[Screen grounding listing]
========================================================================

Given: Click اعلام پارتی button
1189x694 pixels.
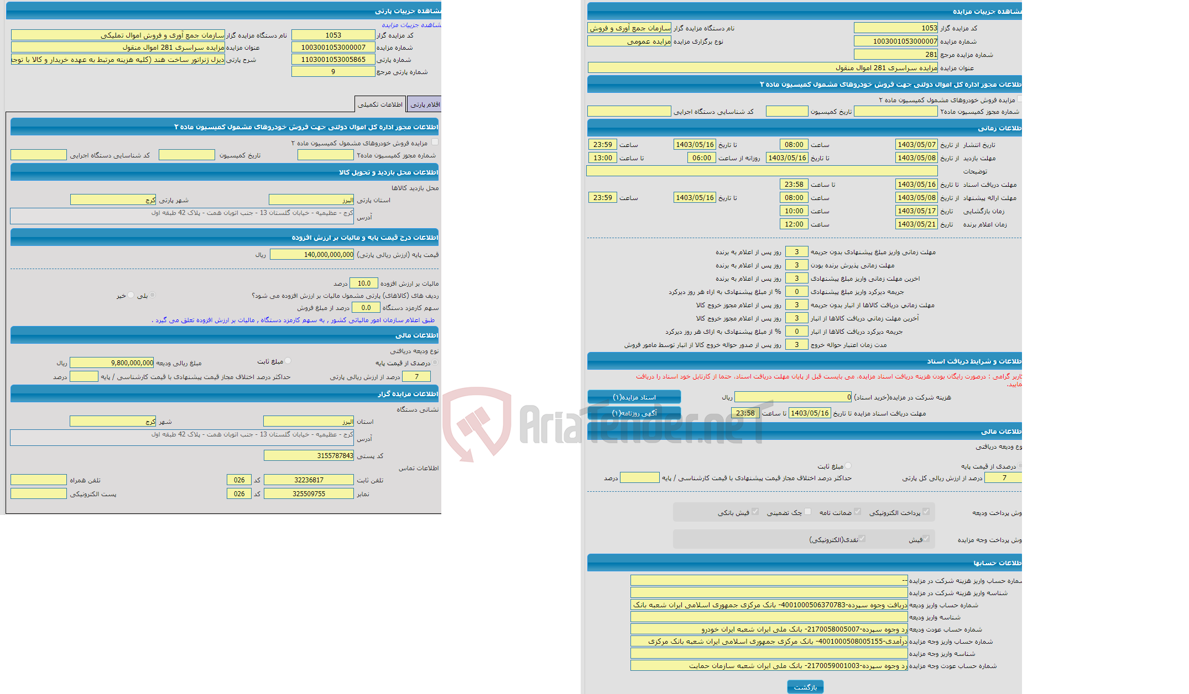Looking at the screenshot, I should [x=437, y=105].
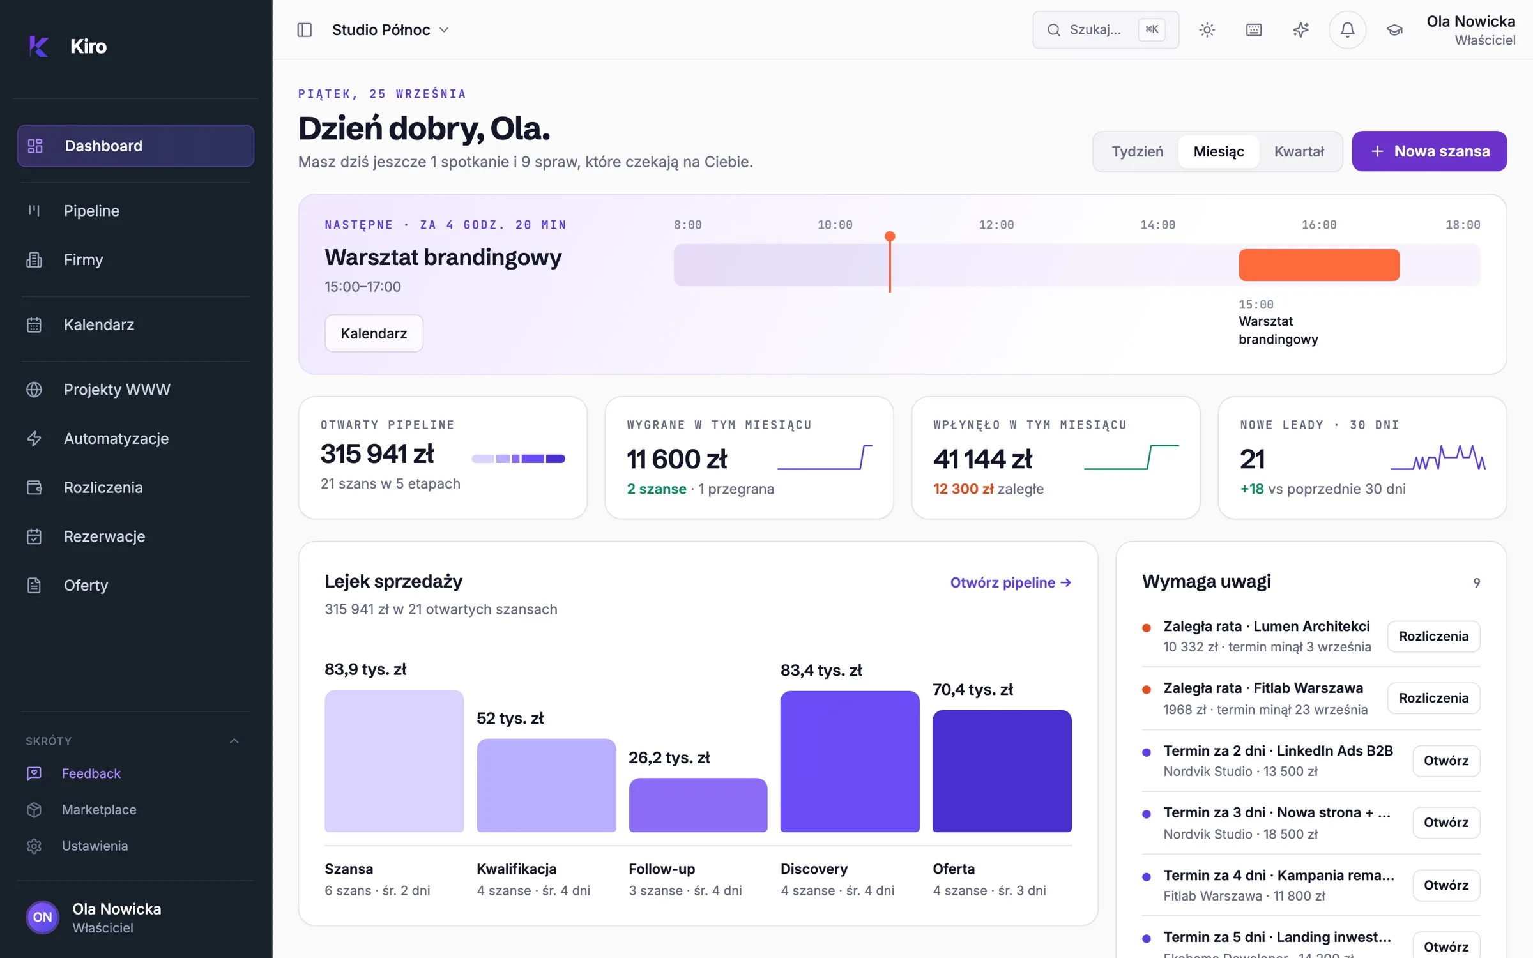Select the Tydzień period toggle
Screen dimensions: 1533x958
tap(1137, 151)
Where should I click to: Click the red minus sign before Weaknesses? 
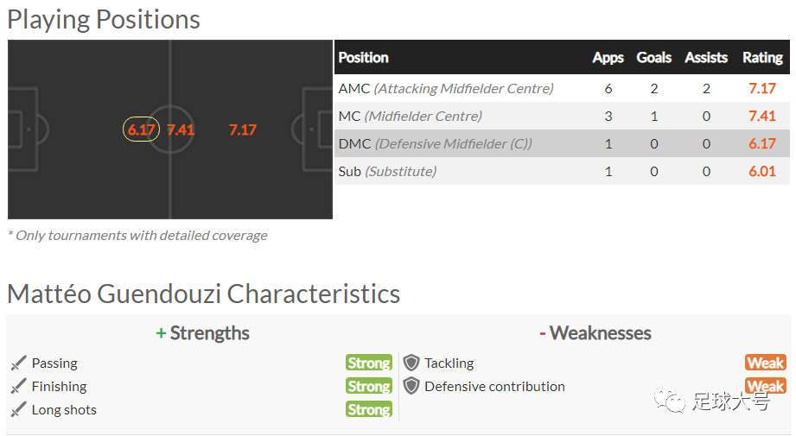click(543, 333)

========================================================================

# What is asked:
Update the listing above by changing "red minus sign" to "minus icon" and leaving everything else as it is. Omit the pictures from your answer.

# Answer to the problem:
Given: Click اعلام پارتی button
1189x694 pixels.
Looking at the screenshot, I should [x=437, y=105].
Select the Tydzień period toggle
Screen dimensions: 1533x958
tap(1137, 151)
Where should I click to: Click the minus icon before Weaknesses? 
click(543, 333)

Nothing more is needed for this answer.